Third, multiply. Coverage A times the percentage. That's your actual deductible for a triggered event. Write the dollar figure on a sticky note and put it on your fridge, because it is much easier to plan for $20,000 of exposure when you know the number than when you find out during a claim.
If the dec page doesn't list a separate hurricane/wind deductible, you're probably in a state that doesn't allow them or you have a policy that hasn't been carved out. Worth confirming with your agent in writing, but you can probably relax.
What You Can Actually Do About It
Once you know the number, you have real choices.
Build a "deductible fund" inside your emergency savings. If your hurricane deductible is $18,000, that's the target. It doesn't have to live in a separate account, but it has to live somewhere you can reach within a few days. After a major storm, contractors want money up front and insurers can take weeks to pay. The closer your liquid savings are to your hurricane deductible, the less a claim will scramble the rest of your finances.
Ask your agent what it costs to lower the percentage. On many policies you can move from a 5% deductible to a 2% deductible for an extra premium of a few hundred dollars a year. Whether that's worth it depends on how often your area gets named storms and how much liquidity you have. In southwest Florida, the answer is usually yes. In Maine, usually no.
Re-shop your policy this spring. Coastal carriers have been entering and exiting markets aggressively. The same property that was unattractive to most carriers two years ago might draw competitive quotes today. Pay particular attention to the trigger language, not just the price. A 2% windstorm deductible can be worse than a 5% hurricane deductible, depending on how many non-named wind events your area gets.
Related Reading
Strengthen the roof. Florida's My Safe Florida Home program and similar grant programs in Louisiana, South Carolina, and Alabama reimburse homeowners for impact-rated roofs and hurricane straps, which can both reduce premiums and reduce the size of claims when storms hit. The structural upgrades aren't cheap, but the credits often pay for a meaningful share.
Document the house now, before anything happens. Walk through with your phone and shoot video of every room, every wall, the roof, the exterior, the HVAC units, the contents of cabinets and closets. Email it to yourself so it sits in the cloud. After a major storm, your memory of what you owned and what condition it was in becomes the only thing standing between you and a lowball settlement.
Bottom Line
Hurricane season 2026 starts in 13 days, and the NOAA outlook is set to be released on May 21. Below average doesn't mean nothing. Two major hurricanes are still in the forecast.

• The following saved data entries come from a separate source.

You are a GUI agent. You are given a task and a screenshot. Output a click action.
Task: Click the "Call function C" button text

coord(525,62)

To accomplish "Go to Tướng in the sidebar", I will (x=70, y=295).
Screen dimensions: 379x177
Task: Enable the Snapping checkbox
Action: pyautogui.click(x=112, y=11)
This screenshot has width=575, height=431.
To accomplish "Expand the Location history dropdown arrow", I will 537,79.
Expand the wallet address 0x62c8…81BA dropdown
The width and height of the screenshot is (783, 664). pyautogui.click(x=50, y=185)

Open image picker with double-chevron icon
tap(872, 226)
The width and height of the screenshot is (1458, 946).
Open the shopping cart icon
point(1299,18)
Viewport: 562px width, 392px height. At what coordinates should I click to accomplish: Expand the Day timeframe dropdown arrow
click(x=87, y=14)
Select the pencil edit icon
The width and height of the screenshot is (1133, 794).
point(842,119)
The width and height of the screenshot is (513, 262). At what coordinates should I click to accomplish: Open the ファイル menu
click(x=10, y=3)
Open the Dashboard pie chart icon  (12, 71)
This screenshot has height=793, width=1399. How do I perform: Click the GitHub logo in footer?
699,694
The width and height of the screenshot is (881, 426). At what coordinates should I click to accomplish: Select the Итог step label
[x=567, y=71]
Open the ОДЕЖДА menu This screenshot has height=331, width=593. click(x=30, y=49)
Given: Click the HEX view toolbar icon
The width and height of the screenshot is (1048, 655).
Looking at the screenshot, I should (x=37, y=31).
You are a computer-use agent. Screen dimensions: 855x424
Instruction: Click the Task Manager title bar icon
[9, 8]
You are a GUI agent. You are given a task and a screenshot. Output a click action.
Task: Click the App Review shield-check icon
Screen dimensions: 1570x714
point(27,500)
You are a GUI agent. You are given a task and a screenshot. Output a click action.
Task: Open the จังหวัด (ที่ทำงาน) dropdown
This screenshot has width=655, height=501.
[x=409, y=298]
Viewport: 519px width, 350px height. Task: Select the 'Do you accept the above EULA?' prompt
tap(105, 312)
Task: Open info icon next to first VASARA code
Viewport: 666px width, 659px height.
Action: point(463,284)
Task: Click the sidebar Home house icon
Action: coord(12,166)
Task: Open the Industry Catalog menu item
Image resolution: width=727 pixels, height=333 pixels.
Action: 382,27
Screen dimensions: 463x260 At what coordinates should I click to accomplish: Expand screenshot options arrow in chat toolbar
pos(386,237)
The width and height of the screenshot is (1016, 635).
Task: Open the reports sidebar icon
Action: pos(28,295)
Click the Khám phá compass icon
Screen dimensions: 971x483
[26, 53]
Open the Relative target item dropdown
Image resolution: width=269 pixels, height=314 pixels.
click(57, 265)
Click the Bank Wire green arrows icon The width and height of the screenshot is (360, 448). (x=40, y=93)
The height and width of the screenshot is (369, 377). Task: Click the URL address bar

This week, do four things:
- Pull your declarations page and write down your Coverage A figure, your percentage deductible, and the trigger language (hurricane, named storm, or windstorm).
- Multiply Coverage A by the percentage and write that dollar amount where you'll see it. That's your real exposure.
- Check your liquid savings against that number. If the gap is uncomfortable, redirect savings for the next few months until you close it.
- Email your agent and ask, in writing, two questions: "What trigger does my percentage deductible use?" and "What would it cost to reduce the percentage by one point?" Keep the reply.
The homeowners who got hurt most by the 2024 and 2025 seasons weren't the ones with the worst damage. They were the ones who didn't know what their policy actually said until it was time to file.